What astronaut Neil Armstrong said when he first stepped out onto the surface of the Moon on July 20th 1969, ranks, without question, as one of the most famous phrases ever uttered. A Google search on the internet today results in no less than 2.2 million hits for Armstrong's phrase. The only phrase that results in more is "To be or not to be," at 2.3 million hits, but that, of course, is a quote from Shakespeare, not a statement spoken as part of an actual, historical event. To put the magnitude of Armstrong's statement in perspective, two of the most famous quotes from American presidents -- Franklin Roosevelt's "We have nothing to fear but fear itself" and Jack Kennedy's "Ask not what your country can do for you, ask what you can do for your country" -- results in less than 200,000 Google hits.

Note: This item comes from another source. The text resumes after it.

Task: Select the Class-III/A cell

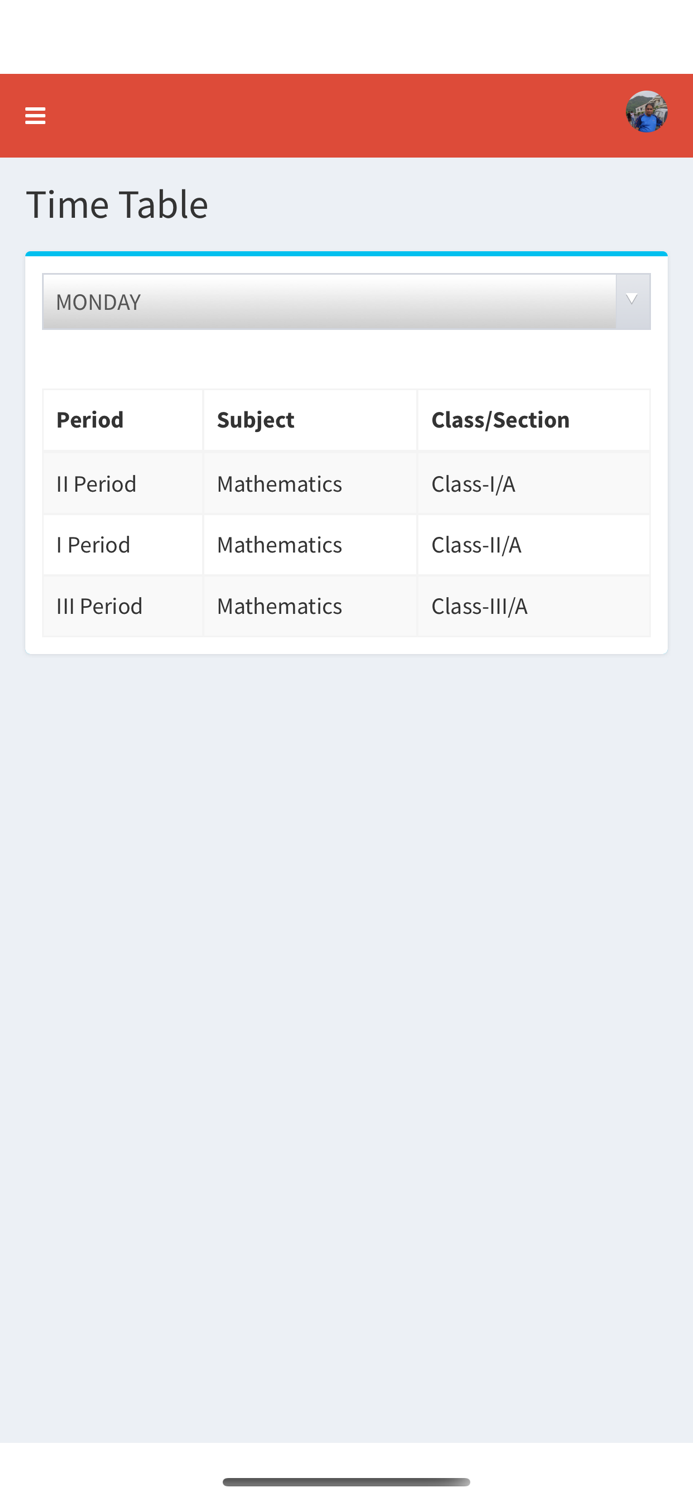Action: pyautogui.click(x=479, y=606)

But what exactly is it that Armstrong said? History credits the phrase as "That's one small step for man, one giant leap for mankind," but, as Neil Armstrong indicated upon returning to Earth after his Apollo 11 mission, he intended on saying, "That's one small step for [b]a[/b] man, one giant leap for mankind." In fact, that's what he thought he did say, though the "a" could not be heard, leading to a fascinating little space-age mystery that no audio or computer technology of the day could resolve. The technical and historical consensus became that Neil, indeed, fully intended to say, "That's one small step for a man," but, in the rush of the moment, forgot to say, or just did not say, the "a."

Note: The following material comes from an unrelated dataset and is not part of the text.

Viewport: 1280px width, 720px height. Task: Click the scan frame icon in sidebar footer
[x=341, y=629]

Naturally, when I interviewed Neil for my 2005 book, "First Man: The Life of Neil A. Armstrong", I wanted to hear what he had to say about those first words of his. What he told me was:
"I can't recapture it. For people who have listened to me for hours on the radio communication tapes, they know I left a lot of syllables out. It was not unusual for me to do that. I'm not particularly articulate. Perhaps it was a suppressed sound that didn't get picked up by the voice mike. As I have listened to it, it doesn't sound like there was time for the word to be there. On the other hand, I think that reasonable people will realize that I didn't intentionally make an inane statement, and that certainly the 'a' was intended, because that's the only way the statement makes any sense. So I would hope that history would grant me leeway for dropping the syllable and understand that it was certainly intended, even if it wasn't said -- although it actually might have been."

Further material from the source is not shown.